Una vez adentro te encuentras con el retrato de lo que prohíben los médicos. Tal parece que toda la Caracas popular está allí comprando pata de pollo en un dólar, tomates en 100 mil bolívares el kilo, zanahorias en 50 mil si es en efectivo y 60 mil si es por punto, aguacates en 180 mil. También consigues antialérgicos y antibióticos cotizados en dólares, para el «tratamiento» automedicado contra la COVID-19.
-¿Cuánto cuesta el saco de jojotos (mazorcas de maíz)?- preguntamos.
-3 mil- responde el hombre que los descarga. 3 mil son 3 millones de bolívares, poco más de 10 dólares.
Gandoleros, pichacheros, revendedores, muchachas para un sexo rapidito se confunden en este lugar donde la palabra coronavirus no está en las bocas pero posiblemente sí estalla en más de una cabeza. En poco más de una hora solo dos personas -un muchacho con un megáfono y un señor a pie- recordaron que hay que amarrarse el tapabocas: «Ponte el tapabocas, panita».
«Hay que trabajar», concluye Rodney, un vendedor de verduras que admite estar preocupado por el virus pero más preocupado por las mariposas en su estómago. Minutos antes nos lo explicó una compradora: «El coronavirus es una posibilidad, el hambre es una certeza». La gente lo sabe. Ante la posibilidad, la certeza.
Salimos sin pasar por la cabina de desinfección. Un grupo de mujeres y hombres trataba de poner los pies adentro para rebuscar entre lo que quedaba, aprovechar los despojos de otros, pero el mercado ya estaba cerrado formalmente y así lo recordaron los militares apostados en la entrada.

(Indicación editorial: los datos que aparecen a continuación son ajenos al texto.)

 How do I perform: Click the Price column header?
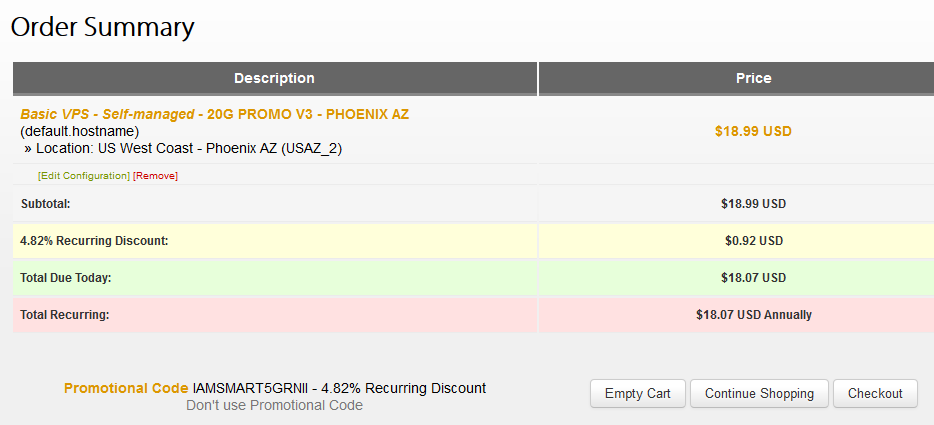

-Taxi, taxi… taxi a la orden- se escuchó la tentadora promesa de un asiento que nos podría llevar de regreso. En otra Venezuela, tal vez. En esta es un lujo.
Nos sentamos en un por puesto que prometía «Petare directo» (a unos 20 kilómetros de distancia). Al momento de pagar, sorpresa: 50 mil bolívares por cabeza (unos 20 centavos de dólar). No los teníamos. A bajarse y caminar. Más adelante la oferta se apretó el cinturón: «La Hoyada directo» (centro de Caracas) por 30 mil bolívares. Un pasajero pagó lo suyo con un billete raído de un dólar. Otro, obligado a bajarse porque el bolsillo no le daba, se despidió con un trago de licor que parecía kerosén. Si esta es la vida que toca, mejor vivirla con arrojo, o con un trago entre pecho y espalda.